A central theme in Psalms and Proverbs is the acquisition of wisdom, a process that is open-ended, ongoing, and never finished. Wisdom is a fundamental tenet of the Judeo-Christian tradition and is one reason why Christian intellectuals have been a part of modern science since its very beginnings. Proverbs 8 makes clear the priority and importance of wisdom in God’s world. In fact, wisdom existed prior to the creation of the cosmos: “Before YHWH made the earth abroad, and the first clods of soil, when he established the heavens, [Wisdom] was there” (v26-27). Could wisdom actually exist prior to the inception of the physical universe? Certainly not within a purely materialistic philosophy, but according to scripture, “[Wisdom] was YHWH’s delight day by day, playing before him every moment, playing with his inhabited world, delighting in the offspring of Adam.” In the order of creation, wisdom comes first.
Ecclesiastes resonates well with 20th century existentialism and the somber predictions of science. Rather than describe the origin of the cosmos, Ecclesiastes focuses on the futility of life and its inevitable end: “the sun darkens, even the light, as well as the moon and the stars” (Ecc 12:2). Humans toil like animals and die, returning to the dust from which they were born. Chance and random events appear to govern life: “The race does not belong to the swift, nor the battle to the strong, nor the bread to the wise, nor wealth to the intelligent, nor favor to the skillful, for time and accident befall them all” (9:11-12). According to the author, the highest goals that people can aspire to are “to eat and drink, and to find satisfaction in his toilsome labor under the sun during the few days of life God has given him” (5:18), something that you would never expect to hear from a religious text. On the other hand, it is a very accurate description of what we often experience on our planet.
Isaiah contrasts sharply with Ecclesiastes. Whereas the latter admonishes, “There is nothing new under the sun,” Isaiah tells Israel that God has not abandoned them, and that he continues the process of creation:
I will open rivers on the bare heights, and foundations in the midst of the valleys;
I will make the wilderness a pool of water, and the dry land springs of water.
I will put in the wilderness the cedar, the acacia, the myrtle, and the pine
I will set in the desert the fir tree, the plane and the cypress together. (41:18-20)
This is not the work of a distant God who only “intervenes” in supernatural displays, but an active God who shapes the world through natural forces and enables it to blossom and thrive. This God values not only life itself, but its great diversity. The seven different trees in this passage—from the desert acacia to the mountain cedar—represent dramatically varied species and habitats. In Isaiah, creation is not just a six day event, but a continuous process of renewal.

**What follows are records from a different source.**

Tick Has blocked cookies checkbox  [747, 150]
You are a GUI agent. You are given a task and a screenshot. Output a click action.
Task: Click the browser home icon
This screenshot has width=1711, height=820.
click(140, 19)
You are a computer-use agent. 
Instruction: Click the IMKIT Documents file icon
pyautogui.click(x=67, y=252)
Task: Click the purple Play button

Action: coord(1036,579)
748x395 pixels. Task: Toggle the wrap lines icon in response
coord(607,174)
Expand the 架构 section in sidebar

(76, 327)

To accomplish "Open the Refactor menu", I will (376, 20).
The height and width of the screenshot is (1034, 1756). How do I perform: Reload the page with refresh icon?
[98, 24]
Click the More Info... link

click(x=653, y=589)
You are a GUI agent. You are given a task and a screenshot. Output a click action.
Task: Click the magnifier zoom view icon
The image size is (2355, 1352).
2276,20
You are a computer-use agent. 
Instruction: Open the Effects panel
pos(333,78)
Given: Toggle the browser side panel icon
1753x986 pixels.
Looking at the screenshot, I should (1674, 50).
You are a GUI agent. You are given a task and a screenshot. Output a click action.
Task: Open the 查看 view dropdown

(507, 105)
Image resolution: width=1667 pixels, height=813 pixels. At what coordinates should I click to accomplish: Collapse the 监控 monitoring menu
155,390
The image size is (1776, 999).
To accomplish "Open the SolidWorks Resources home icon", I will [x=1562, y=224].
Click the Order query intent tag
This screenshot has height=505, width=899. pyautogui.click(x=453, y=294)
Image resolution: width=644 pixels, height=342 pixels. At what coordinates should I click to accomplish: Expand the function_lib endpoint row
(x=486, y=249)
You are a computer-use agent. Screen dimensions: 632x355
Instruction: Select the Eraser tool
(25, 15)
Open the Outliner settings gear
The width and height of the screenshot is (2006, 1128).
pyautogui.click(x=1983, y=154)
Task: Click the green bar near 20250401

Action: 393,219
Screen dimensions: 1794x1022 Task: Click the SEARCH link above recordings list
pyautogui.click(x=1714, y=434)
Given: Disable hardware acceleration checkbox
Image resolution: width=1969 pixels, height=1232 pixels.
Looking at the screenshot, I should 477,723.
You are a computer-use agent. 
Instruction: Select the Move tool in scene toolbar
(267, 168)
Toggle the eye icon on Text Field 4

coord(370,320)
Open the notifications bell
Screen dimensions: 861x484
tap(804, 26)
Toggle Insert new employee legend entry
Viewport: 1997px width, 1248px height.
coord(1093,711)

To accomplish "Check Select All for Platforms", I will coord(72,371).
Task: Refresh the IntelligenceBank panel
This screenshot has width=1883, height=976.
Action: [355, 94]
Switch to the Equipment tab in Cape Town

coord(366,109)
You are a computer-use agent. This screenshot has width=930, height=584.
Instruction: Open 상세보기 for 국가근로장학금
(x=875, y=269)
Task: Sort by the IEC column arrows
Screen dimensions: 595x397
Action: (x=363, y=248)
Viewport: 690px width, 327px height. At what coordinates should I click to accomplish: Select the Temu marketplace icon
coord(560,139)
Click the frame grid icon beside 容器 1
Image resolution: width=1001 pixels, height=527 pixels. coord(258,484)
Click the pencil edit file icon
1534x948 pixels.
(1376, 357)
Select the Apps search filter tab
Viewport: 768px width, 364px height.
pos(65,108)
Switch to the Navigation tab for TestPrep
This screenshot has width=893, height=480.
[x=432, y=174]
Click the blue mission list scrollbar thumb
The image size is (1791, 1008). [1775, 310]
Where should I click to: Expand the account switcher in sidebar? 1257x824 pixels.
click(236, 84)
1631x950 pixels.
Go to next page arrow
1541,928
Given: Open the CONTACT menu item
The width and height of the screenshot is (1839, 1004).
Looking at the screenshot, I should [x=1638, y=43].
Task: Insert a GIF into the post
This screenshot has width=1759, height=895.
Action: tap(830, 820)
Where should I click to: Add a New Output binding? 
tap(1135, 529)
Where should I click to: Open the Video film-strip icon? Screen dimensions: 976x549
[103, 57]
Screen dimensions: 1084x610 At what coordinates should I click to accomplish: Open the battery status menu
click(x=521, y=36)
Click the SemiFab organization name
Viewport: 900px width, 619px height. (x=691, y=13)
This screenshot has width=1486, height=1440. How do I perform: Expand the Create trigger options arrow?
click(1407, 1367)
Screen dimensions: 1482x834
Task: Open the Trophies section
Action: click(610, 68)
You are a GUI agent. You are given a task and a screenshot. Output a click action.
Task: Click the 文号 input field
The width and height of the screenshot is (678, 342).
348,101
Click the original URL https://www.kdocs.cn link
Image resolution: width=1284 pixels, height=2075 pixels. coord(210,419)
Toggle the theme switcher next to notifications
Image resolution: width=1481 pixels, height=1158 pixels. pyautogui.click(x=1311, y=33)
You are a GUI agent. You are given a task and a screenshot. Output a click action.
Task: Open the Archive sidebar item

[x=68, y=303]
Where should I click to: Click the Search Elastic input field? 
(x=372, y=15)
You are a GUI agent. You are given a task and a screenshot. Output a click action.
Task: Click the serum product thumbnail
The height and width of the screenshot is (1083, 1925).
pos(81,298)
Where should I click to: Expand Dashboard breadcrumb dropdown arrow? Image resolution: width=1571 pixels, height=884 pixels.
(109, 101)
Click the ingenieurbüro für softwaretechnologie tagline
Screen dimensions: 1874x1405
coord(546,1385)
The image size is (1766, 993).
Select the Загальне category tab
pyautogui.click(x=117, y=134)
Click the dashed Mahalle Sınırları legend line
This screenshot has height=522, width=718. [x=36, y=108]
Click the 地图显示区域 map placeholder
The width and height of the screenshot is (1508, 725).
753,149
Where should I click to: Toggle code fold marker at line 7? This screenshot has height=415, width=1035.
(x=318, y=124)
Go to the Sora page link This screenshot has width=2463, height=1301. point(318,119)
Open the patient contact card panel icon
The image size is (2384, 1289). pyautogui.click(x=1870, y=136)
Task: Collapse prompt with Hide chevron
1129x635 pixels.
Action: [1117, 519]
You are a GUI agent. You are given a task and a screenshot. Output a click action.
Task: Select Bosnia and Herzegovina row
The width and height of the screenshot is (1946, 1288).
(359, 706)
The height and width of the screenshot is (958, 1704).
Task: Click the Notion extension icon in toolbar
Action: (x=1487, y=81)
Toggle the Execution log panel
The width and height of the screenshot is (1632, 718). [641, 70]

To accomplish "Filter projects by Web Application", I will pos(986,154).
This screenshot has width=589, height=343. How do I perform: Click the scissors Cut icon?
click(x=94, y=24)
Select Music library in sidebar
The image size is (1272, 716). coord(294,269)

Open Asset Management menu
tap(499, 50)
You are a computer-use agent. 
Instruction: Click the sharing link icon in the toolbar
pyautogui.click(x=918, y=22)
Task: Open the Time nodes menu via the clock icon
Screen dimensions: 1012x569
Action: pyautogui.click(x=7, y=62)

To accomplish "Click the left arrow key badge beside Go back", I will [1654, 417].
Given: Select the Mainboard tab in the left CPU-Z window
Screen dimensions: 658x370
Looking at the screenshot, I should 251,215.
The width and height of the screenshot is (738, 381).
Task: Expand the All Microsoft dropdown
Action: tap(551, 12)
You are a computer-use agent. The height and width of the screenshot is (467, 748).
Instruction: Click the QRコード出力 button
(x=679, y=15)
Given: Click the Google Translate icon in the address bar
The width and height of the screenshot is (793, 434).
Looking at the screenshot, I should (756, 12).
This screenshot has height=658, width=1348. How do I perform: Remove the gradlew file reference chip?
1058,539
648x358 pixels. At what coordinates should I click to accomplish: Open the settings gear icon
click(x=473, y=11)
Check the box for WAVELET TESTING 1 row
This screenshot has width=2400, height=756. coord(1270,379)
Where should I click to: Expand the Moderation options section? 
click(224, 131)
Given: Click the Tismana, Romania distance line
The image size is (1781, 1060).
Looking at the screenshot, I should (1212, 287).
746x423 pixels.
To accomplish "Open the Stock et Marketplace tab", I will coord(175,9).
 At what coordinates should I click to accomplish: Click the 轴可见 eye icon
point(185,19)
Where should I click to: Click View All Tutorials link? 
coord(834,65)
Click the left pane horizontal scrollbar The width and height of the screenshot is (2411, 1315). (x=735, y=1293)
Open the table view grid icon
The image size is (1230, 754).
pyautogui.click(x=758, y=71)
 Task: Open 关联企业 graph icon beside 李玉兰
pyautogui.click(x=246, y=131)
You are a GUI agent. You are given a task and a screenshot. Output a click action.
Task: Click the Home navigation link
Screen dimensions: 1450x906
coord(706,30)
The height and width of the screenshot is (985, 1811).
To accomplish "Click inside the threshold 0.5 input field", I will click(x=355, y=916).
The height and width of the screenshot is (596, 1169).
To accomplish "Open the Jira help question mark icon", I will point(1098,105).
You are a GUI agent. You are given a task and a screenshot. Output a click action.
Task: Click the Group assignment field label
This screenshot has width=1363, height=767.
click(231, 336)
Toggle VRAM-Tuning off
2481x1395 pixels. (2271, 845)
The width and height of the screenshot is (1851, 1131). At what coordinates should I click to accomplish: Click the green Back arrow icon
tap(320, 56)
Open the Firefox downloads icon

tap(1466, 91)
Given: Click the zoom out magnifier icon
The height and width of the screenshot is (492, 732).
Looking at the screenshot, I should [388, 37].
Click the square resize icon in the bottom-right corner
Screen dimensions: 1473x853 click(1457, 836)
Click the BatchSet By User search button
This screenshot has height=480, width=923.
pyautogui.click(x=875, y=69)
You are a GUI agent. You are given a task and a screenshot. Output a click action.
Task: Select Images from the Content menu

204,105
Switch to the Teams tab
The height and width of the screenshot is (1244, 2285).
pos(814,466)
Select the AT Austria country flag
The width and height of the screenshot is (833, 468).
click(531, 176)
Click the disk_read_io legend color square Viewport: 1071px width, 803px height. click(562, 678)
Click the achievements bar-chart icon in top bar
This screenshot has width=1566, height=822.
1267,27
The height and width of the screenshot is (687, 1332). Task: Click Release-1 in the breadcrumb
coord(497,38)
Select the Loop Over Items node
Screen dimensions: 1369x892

Now we have completed William B. Brown’s tour of the seven models of creation found in scripture. Alone, each is incomplete and subject to misinterpretation, which we frequently hear in popular discourse. But together as a whole, these biblical accounts of creation present a remarkably rich depiction of the physical world, and an even richer depiction of human history and identity. If there is going to be productive dialogue between scientific and religious communities, it requires us to sit down and learn about topics with which we are unfamiliar. Brown’s book offers the reader an opportunity to learn about the richness of scripture itself, as well as see how modern scientific research can enhance, rather than detract from, our understanding of creation accounts.